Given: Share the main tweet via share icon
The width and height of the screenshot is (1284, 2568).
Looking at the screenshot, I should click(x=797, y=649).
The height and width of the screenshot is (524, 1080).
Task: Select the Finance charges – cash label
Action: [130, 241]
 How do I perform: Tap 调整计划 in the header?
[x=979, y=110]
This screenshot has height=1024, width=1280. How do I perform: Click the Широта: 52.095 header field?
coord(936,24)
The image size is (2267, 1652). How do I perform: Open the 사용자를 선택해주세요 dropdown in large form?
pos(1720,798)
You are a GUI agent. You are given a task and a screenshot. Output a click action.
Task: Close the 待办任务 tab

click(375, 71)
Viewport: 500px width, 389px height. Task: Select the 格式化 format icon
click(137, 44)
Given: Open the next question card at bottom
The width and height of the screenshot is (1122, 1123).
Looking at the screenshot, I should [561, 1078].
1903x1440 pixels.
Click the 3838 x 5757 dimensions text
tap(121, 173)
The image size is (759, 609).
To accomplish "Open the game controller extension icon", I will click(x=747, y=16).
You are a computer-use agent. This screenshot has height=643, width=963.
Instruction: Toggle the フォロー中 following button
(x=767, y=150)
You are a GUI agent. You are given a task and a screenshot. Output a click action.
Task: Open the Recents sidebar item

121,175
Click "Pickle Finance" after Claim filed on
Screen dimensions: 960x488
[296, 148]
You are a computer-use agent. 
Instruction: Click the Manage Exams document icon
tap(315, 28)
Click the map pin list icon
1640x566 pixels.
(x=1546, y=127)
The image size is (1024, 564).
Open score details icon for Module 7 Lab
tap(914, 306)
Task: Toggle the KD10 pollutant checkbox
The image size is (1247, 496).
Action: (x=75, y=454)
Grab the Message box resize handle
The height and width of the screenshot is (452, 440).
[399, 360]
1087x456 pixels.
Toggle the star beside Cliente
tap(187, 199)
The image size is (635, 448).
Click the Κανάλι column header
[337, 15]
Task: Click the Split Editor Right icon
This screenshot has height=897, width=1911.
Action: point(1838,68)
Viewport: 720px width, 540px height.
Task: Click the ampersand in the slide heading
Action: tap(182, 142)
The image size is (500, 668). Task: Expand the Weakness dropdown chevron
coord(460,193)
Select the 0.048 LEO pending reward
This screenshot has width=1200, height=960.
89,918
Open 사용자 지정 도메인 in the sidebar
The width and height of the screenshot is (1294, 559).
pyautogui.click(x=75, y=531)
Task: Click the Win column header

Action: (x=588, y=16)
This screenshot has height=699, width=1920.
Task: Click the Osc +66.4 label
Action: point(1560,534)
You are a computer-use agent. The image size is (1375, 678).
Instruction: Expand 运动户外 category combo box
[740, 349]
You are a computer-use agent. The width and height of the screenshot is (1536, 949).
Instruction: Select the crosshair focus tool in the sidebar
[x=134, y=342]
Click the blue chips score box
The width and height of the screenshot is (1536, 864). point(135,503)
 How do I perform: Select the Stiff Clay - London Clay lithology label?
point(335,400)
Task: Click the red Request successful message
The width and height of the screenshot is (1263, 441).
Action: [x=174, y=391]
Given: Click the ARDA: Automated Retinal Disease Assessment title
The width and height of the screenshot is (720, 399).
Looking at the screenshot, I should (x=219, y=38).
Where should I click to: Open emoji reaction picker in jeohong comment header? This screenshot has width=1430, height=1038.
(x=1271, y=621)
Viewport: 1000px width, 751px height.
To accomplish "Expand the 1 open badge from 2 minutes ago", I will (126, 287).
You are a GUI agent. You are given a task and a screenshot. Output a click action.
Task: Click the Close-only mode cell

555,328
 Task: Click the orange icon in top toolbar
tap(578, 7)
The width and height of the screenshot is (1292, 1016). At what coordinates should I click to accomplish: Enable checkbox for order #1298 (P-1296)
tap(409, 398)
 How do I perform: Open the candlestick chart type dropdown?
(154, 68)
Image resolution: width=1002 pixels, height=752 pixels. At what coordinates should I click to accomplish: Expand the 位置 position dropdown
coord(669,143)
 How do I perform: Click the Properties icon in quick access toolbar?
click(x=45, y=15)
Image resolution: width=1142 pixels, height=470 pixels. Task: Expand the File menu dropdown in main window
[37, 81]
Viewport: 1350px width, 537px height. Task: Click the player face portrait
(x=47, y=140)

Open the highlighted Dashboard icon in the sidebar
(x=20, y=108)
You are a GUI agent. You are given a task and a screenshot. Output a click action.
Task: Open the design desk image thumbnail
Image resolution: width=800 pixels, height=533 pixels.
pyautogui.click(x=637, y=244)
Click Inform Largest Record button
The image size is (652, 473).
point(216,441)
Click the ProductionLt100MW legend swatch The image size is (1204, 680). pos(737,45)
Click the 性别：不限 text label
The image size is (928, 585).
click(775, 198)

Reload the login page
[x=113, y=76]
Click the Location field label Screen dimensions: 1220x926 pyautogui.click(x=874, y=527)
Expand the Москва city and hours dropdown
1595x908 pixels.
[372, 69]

-----

### Task statement:
Each line above must be printed exactly as it appears.

### Answer space:
Given: Share the main tweet via share icon
The width and height of the screenshot is (1284, 2568).
Looking at the screenshot, I should click(x=797, y=649).
The height and width of the screenshot is (524, 1080).
Task: Select the Finance charges – cash label
Action: [130, 241]
 How do I perform: Tap 调整计划 in the header?
[x=979, y=110]
This screenshot has height=1024, width=1280. How do I perform: Click the Широта: 52.095 header field?
coord(936,24)
The image size is (2267, 1652). How do I perform: Open the 사용자를 선택해주세요 dropdown in large form?
pos(1720,798)
You are a GUI agent. You are given a task and a screenshot. Output a click action.
Task: Close the 待办任务 tab

click(375, 71)
Viewport: 500px width, 389px height. Task: Select the 格式化 format icon
click(137, 44)
Given: Open the next question card at bottom
The width and height of the screenshot is (1122, 1123).
Looking at the screenshot, I should [561, 1078].
1903x1440 pixels.
Click the 3838 x 5757 dimensions text
tap(121, 173)
The image size is (759, 609).
To accomplish "Open the game controller extension icon", I will click(x=747, y=16).
You are a computer-use agent. This screenshot has height=643, width=963.
Instruction: Toggle the フォロー中 following button
(x=767, y=150)
You are a GUI agent. You are given a task and a screenshot. Output a click action.
Task: Open the Recents sidebar item

121,175
Click "Pickle Finance" after Claim filed on
Screen dimensions: 960x488
[296, 148]
You are a computer-use agent. 
Instruction: Click the Manage Exams document icon
tap(315, 28)
Click the map pin list icon
1640x566 pixels.
(x=1546, y=127)
The image size is (1024, 564).
Open score details icon for Module 7 Lab
tap(914, 306)
Task: Toggle the KD10 pollutant checkbox
The image size is (1247, 496).
Action: (x=75, y=454)
Grab the Message box resize handle
The height and width of the screenshot is (452, 440).
[399, 360]
1087x456 pixels.
Toggle the star beside Cliente
tap(187, 199)
The image size is (635, 448).
Click the Κανάλι column header
[337, 15]
Task: Click the Split Editor Right icon
This screenshot has height=897, width=1911.
Action: point(1838,68)
Viewport: 720px width, 540px height.
Task: Click the ampersand in the slide heading
Action: tap(182, 142)
The image size is (500, 668). Task: Expand the Weakness dropdown chevron
coord(460,193)
Select the 0.048 LEO pending reward
This screenshot has width=1200, height=960.
89,918
Open 사용자 지정 도메인 in the sidebar
The width and height of the screenshot is (1294, 559).
pyautogui.click(x=75, y=531)
Task: Click the Win column header

Action: (x=588, y=16)
This screenshot has height=699, width=1920.
Task: Click the Osc +66.4 label
Action: point(1560,534)
You are a computer-use agent. The image size is (1375, 678).
Instruction: Expand 运动户外 category combo box
[740, 349]
You are a computer-use agent. The width and height of the screenshot is (1536, 949).
Instruction: Select the crosshair focus tool in the sidebar
[x=134, y=342]
Click the blue chips score box
The width and height of the screenshot is (1536, 864). point(135,503)
 How do I perform: Select the Stiff Clay - London Clay lithology label?
point(335,400)
Task: Click the red Request successful message
The width and height of the screenshot is (1263, 441).
Action: [x=174, y=391]
Given: Click the ARDA: Automated Retinal Disease Assessment title
The width and height of the screenshot is (720, 399).
Looking at the screenshot, I should (x=219, y=38).
Where should I click to: Open emoji reaction picker in jeohong comment header? This screenshot has width=1430, height=1038.
(x=1271, y=621)
Viewport: 1000px width, 751px height.
To accomplish "Expand the 1 open badge from 2 minutes ago", I will (126, 287).
You are a GUI agent. You are given a task and a screenshot. Output a click action.
Task: Click the Close-only mode cell

555,328
 Task: Click the orange icon in top toolbar
tap(578, 7)
The width and height of the screenshot is (1292, 1016). At what coordinates should I click to accomplish: Enable checkbox for order #1298 (P-1296)
tap(409, 398)
 How do I perform: Open the candlestick chart type dropdown?
(154, 68)
Image resolution: width=1002 pixels, height=752 pixels. At what coordinates should I click to accomplish: Expand the 位置 position dropdown
coord(669,143)
 How do I perform: Click the Properties icon in quick access toolbar?
click(x=45, y=15)
Image resolution: width=1142 pixels, height=470 pixels. Task: Expand the File menu dropdown in main window
[37, 81]
Viewport: 1350px width, 537px height. Task: Click the player face portrait
(x=47, y=140)

Open the highlighted Dashboard icon in the sidebar
(x=20, y=108)
You are a GUI agent. You are given a task and a screenshot. Output a click action.
Task: Open the design desk image thumbnail
Image resolution: width=800 pixels, height=533 pixels.
pyautogui.click(x=637, y=244)
Click Inform Largest Record button
The image size is (652, 473).
point(216,441)
Click the ProductionLt100MW legend swatch The image size is (1204, 680). pos(737,45)
Click the 性别：不限 text label
The image size is (928, 585).
click(775, 198)

Reload the login page
[x=113, y=76]
Click the Location field label Screen dimensions: 1220x926 pyautogui.click(x=874, y=527)
Expand the Москва city and hours dropdown
1595x908 pixels.
[372, 69]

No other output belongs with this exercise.